К вечеру в большой горнице набилось человек двадцать — люди все пожилые, тихие. Геннадий ждал, что начнутся молитвы и песнопения, но вместо того собравшиеся утвердили повестку дня: осудить поведение Волобуева Петра Васильевича, который, несмотря на данное слово и длительное воздержание, снова стал злоупотреблять спиртным, а недавно в отсутствие жены, которая лежала в больнице, пропил холодильник со всеми продуктами, кактус и детские пеленки… Геннадий, услышав это, согнулся в три погибели, вышмыгнул из комнаты, чтобы не кощунствовать, и, уже отойдя от смеха, сквозь приоткрытую дверь слушал, как Волобуева стыдили и увещевали, а он понуро обещал исправиться.
«Профсоюзное собрание! — сказал себе Геннадий. — Кому рассказать… А что? Все по делу. Взносы у них, интересно, имеются?»
Тут как раз и подоспел этот вопрос. Говорили о горбатом Яше. Геннадий уже знал, что в прошлом году у него умерла жена, оставив пятерых детей, а весной ему придавило ногу на стройке; он отлежал в больнице, выписался, только нога стала сохнуть.
Четверо детишек Якова в интернате, а старшая дочка, шестнадцатилетняя Настя, слаба умом и к тому же глухонемая.
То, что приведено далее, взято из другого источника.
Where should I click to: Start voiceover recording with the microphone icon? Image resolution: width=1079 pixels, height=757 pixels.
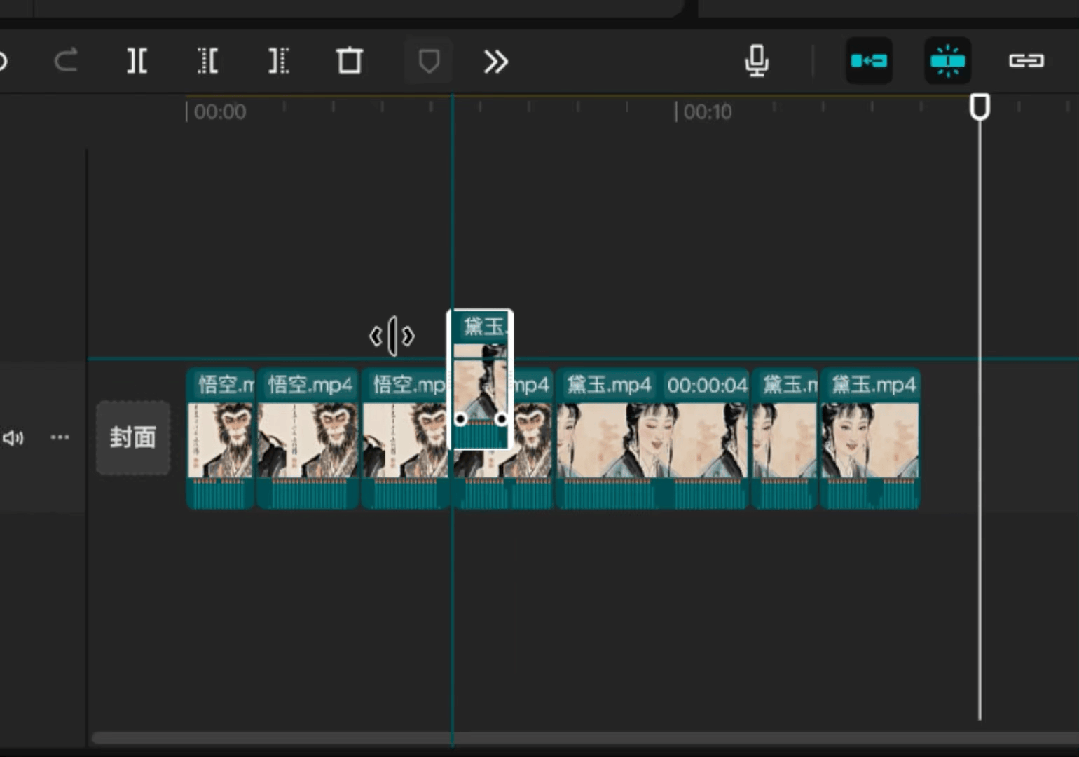coord(757,61)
Девочка несколько раз приходила в Евстигнею, что-то приносила от отца, и всякий раз Геннадию делалось не по себе от жестокой несправедливости судьбы. «Как же мирится с этим ваша вера? — хотелось спросить ему у Евстигнея. — Как она мирится с тем, что всевышний отторгнул от мира, от людей это юное существо, эти большие, прекрасные серые глаза, застенчивую улыбку, высокий лоб в пепельном дыму волос?»